Exercise details
Return every record exactly as written.

━━━━━ Data in this exercise ━━━━━

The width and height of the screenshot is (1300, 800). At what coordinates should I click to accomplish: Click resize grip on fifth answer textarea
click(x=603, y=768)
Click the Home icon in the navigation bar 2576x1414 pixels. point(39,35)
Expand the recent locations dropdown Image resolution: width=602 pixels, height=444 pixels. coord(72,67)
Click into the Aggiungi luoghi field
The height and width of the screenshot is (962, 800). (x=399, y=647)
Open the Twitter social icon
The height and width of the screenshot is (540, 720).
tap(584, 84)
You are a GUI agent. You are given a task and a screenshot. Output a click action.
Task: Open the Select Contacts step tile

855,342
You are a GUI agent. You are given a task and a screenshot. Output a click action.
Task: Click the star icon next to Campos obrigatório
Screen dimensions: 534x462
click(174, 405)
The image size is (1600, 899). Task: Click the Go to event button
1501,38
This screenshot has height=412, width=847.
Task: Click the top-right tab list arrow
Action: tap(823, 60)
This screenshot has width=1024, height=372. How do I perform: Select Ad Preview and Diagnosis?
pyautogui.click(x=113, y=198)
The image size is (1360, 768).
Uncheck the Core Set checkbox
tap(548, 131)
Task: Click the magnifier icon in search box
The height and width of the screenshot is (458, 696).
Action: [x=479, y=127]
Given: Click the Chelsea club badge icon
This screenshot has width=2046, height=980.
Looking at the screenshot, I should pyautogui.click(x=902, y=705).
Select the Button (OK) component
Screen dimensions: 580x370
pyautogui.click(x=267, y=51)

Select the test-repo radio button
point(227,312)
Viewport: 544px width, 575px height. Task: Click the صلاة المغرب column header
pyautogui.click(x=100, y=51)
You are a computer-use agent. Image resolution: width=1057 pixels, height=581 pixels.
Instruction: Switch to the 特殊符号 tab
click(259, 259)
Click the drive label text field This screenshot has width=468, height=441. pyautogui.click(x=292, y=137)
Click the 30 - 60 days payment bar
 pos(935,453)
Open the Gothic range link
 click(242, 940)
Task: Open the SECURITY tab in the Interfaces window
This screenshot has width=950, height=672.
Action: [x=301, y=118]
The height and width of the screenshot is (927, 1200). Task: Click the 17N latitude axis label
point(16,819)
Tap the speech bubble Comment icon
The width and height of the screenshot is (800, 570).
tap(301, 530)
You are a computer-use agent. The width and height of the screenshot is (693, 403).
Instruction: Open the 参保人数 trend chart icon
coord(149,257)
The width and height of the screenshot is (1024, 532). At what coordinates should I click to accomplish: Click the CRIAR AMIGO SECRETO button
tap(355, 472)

━━━━━

Output
The width and height of the screenshot is (1300, 800). At what coordinates should I click to accomplish: Click resize grip on fifth answer textarea
click(x=603, y=768)
Click the Home icon in the navigation bar 2576x1414 pixels. point(39,35)
Expand the recent locations dropdown Image resolution: width=602 pixels, height=444 pixels. coord(72,67)
Click into the Aggiungi luoghi field
The height and width of the screenshot is (962, 800). (x=399, y=647)
Open the Twitter social icon
The height and width of the screenshot is (540, 720).
tap(584, 84)
You are a GUI agent. You are given a task and a screenshot. Output a click action.
Task: Open the Select Contacts step tile

855,342
You are a GUI agent. You are given a task and a screenshot. Output a click action.
Task: Click the star icon next to Campos obrigatório
Screen dimensions: 534x462
click(174, 405)
The image size is (1600, 899). Task: Click the Go to event button
1501,38
This screenshot has height=412, width=847.
Task: Click the top-right tab list arrow
Action: tap(823, 60)
This screenshot has width=1024, height=372. How do I perform: Select Ad Preview and Diagnosis?
pyautogui.click(x=113, y=198)
The image size is (1360, 768).
Uncheck the Core Set checkbox
tap(548, 131)
Task: Click the magnifier icon in search box
The height and width of the screenshot is (458, 696).
Action: [x=479, y=127]
Given: Click the Chelsea club badge icon
This screenshot has width=2046, height=980.
Looking at the screenshot, I should pyautogui.click(x=902, y=705).
Select the Button (OK) component
Screen dimensions: 580x370
pyautogui.click(x=267, y=51)

Select the test-repo radio button
point(227,312)
Viewport: 544px width, 575px height. Task: Click the صلاة المغرب column header
pyautogui.click(x=100, y=51)
You are a computer-use agent. Image resolution: width=1057 pixels, height=581 pixels.
Instruction: Switch to the 特殊符号 tab
click(259, 259)
Click the drive label text field This screenshot has width=468, height=441. pyautogui.click(x=292, y=137)
Click the 30 - 60 days payment bar
 pos(935,453)
Open the Gothic range link
 click(242, 940)
Task: Open the SECURITY tab in the Interfaces window
This screenshot has width=950, height=672.
Action: [x=301, y=118]
The height and width of the screenshot is (927, 1200). Task: Click the 17N latitude axis label
point(16,819)
Tap the speech bubble Comment icon
The width and height of the screenshot is (800, 570).
tap(301, 530)
You are a computer-use agent. The width and height of the screenshot is (693, 403).
Instruction: Open the 参保人数 trend chart icon
coord(149,257)
The width and height of the screenshot is (1024, 532). At what coordinates should I click to accomplish: Click the CRIAR AMIGO SECRETO button
tap(355, 472)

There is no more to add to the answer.